### Problem to work on
Duplicate the rows from the line with "The image size is (410, 826)." up to and including the line with "will [x=399, y=748].".

====== Material provided

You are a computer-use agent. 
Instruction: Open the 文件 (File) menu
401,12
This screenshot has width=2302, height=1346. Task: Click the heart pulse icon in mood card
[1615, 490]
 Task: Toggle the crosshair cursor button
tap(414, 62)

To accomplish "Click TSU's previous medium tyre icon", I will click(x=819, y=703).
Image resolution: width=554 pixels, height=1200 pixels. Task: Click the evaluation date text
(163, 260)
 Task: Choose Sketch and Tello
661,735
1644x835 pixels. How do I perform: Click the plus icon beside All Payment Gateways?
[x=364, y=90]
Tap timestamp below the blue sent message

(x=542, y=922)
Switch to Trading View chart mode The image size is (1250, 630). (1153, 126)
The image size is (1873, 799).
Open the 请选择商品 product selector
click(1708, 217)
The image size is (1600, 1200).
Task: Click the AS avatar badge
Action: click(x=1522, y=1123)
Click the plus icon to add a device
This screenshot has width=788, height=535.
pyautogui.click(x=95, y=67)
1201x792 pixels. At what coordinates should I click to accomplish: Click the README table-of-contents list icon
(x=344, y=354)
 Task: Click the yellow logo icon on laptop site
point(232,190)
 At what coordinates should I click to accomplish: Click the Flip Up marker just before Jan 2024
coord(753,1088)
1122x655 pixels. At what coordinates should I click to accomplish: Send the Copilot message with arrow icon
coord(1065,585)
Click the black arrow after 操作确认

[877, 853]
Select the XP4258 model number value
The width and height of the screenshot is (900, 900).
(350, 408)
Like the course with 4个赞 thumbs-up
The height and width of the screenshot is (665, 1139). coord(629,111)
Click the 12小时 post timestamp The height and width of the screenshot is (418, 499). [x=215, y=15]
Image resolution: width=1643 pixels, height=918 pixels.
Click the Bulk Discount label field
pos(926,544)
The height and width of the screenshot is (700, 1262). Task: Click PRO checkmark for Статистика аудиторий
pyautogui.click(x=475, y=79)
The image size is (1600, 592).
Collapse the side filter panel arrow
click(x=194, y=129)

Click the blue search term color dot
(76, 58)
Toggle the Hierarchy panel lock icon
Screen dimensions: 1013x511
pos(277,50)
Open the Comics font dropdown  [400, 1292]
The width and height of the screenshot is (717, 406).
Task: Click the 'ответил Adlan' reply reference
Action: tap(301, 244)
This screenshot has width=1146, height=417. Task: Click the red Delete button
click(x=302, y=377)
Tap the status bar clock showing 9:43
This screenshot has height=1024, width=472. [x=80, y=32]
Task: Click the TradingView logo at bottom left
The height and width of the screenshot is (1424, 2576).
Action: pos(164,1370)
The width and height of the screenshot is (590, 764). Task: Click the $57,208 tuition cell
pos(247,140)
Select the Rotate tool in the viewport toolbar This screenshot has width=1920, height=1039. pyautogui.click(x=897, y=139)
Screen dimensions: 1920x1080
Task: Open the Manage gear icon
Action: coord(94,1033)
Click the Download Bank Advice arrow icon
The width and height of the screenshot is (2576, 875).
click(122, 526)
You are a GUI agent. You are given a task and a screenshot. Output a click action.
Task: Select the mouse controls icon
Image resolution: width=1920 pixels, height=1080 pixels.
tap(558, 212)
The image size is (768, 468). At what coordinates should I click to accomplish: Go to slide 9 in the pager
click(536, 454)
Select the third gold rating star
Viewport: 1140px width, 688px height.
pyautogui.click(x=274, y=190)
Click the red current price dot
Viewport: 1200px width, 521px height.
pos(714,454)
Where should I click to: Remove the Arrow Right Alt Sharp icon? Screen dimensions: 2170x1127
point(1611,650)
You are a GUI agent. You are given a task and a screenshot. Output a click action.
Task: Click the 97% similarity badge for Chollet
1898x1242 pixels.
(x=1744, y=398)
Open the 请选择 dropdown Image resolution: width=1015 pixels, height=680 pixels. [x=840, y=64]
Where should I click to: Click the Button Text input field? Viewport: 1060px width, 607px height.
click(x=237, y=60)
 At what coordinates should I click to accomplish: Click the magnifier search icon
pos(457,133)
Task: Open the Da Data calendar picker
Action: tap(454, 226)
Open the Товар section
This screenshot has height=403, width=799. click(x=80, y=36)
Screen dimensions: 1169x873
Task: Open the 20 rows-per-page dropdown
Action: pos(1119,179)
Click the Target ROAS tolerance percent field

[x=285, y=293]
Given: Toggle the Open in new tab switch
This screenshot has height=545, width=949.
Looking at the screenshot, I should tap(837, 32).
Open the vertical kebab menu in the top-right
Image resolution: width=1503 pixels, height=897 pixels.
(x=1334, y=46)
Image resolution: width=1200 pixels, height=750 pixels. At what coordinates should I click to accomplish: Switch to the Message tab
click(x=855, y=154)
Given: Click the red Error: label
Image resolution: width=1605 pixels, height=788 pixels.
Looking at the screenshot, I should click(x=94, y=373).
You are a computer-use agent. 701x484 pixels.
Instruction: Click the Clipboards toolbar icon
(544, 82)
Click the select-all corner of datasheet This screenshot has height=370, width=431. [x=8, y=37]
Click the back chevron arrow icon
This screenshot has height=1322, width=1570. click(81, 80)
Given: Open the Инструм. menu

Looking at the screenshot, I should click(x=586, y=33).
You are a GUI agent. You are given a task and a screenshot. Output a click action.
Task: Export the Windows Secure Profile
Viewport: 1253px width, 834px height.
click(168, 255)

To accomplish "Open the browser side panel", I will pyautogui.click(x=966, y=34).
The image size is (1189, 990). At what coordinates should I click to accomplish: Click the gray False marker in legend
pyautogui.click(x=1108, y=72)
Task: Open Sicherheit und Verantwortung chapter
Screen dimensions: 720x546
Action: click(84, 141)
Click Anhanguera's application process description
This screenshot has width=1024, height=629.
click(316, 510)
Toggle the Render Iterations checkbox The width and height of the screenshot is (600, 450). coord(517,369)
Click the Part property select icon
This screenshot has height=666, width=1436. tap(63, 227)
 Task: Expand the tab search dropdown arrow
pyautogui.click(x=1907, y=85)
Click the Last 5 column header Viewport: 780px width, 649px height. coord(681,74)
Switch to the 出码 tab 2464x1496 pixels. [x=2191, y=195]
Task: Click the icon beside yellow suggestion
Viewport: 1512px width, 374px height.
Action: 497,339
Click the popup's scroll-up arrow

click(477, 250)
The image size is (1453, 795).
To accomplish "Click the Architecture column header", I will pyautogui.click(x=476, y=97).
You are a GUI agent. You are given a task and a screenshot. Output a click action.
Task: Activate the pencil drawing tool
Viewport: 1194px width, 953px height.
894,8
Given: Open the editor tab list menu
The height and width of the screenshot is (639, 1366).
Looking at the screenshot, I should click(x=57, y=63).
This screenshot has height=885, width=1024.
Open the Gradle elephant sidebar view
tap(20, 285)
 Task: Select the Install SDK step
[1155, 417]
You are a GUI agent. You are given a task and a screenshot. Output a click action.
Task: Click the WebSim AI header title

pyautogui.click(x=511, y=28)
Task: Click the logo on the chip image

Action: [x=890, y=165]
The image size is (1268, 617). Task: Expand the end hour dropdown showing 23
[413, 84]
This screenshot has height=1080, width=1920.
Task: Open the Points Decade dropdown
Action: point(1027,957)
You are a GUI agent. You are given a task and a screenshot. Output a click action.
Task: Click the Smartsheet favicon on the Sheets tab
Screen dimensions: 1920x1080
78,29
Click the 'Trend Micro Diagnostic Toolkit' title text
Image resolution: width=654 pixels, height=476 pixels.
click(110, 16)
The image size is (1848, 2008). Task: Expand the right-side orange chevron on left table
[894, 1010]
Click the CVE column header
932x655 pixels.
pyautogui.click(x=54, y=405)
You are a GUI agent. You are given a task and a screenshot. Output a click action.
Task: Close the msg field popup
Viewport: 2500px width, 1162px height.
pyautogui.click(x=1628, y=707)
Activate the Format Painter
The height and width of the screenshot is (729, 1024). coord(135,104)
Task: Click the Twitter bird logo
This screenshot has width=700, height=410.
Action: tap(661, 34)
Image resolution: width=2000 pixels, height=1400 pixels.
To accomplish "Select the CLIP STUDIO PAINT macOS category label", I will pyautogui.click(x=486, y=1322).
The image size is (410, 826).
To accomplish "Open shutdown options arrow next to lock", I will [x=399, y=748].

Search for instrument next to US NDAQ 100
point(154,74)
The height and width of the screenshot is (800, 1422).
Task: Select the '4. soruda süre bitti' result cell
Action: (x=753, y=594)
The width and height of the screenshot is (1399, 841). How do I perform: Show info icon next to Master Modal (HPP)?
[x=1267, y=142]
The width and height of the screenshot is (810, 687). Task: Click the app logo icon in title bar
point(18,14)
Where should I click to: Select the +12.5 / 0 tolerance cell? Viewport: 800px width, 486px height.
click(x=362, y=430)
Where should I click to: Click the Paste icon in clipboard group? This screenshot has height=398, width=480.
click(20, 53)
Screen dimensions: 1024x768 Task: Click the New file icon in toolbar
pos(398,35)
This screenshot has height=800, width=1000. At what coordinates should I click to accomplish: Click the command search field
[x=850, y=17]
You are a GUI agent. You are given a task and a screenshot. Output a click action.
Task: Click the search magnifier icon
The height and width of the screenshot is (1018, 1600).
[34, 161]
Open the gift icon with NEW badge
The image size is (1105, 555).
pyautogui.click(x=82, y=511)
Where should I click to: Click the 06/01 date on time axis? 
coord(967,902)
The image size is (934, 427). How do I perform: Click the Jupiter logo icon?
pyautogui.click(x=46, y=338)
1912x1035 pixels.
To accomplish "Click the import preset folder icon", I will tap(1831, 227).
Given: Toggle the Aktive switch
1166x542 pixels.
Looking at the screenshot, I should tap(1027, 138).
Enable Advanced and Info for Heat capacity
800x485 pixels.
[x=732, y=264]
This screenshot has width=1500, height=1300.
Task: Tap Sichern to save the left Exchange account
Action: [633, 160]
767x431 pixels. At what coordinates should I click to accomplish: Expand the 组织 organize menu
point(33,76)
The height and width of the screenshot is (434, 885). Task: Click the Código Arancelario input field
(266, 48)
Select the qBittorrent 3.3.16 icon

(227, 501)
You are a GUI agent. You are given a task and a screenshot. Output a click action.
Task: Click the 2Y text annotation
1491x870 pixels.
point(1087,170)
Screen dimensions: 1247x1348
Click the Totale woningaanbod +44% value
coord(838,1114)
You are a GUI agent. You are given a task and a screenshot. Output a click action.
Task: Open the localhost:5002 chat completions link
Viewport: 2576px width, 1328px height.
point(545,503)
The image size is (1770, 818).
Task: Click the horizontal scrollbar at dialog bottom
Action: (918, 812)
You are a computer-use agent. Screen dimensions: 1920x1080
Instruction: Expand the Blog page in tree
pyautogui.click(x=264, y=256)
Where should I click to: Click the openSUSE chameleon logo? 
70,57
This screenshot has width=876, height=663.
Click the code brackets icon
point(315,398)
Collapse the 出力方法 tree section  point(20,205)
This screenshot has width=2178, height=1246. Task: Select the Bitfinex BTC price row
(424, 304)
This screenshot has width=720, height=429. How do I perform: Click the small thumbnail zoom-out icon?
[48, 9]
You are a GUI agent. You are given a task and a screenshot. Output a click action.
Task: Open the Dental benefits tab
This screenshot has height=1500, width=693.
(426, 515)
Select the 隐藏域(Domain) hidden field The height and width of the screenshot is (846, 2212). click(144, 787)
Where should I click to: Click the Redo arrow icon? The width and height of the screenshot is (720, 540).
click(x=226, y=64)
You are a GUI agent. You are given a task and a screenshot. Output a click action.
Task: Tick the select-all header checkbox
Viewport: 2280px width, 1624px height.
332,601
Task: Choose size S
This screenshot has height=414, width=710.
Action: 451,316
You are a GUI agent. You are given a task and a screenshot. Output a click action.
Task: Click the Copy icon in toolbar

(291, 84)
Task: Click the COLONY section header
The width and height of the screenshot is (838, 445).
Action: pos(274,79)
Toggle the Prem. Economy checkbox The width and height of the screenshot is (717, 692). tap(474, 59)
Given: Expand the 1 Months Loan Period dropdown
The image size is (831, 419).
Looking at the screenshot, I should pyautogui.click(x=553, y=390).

============

### Expected output
The image size is (410, 826).
To accomplish "Open shutdown options arrow next to lock", I will [x=399, y=748].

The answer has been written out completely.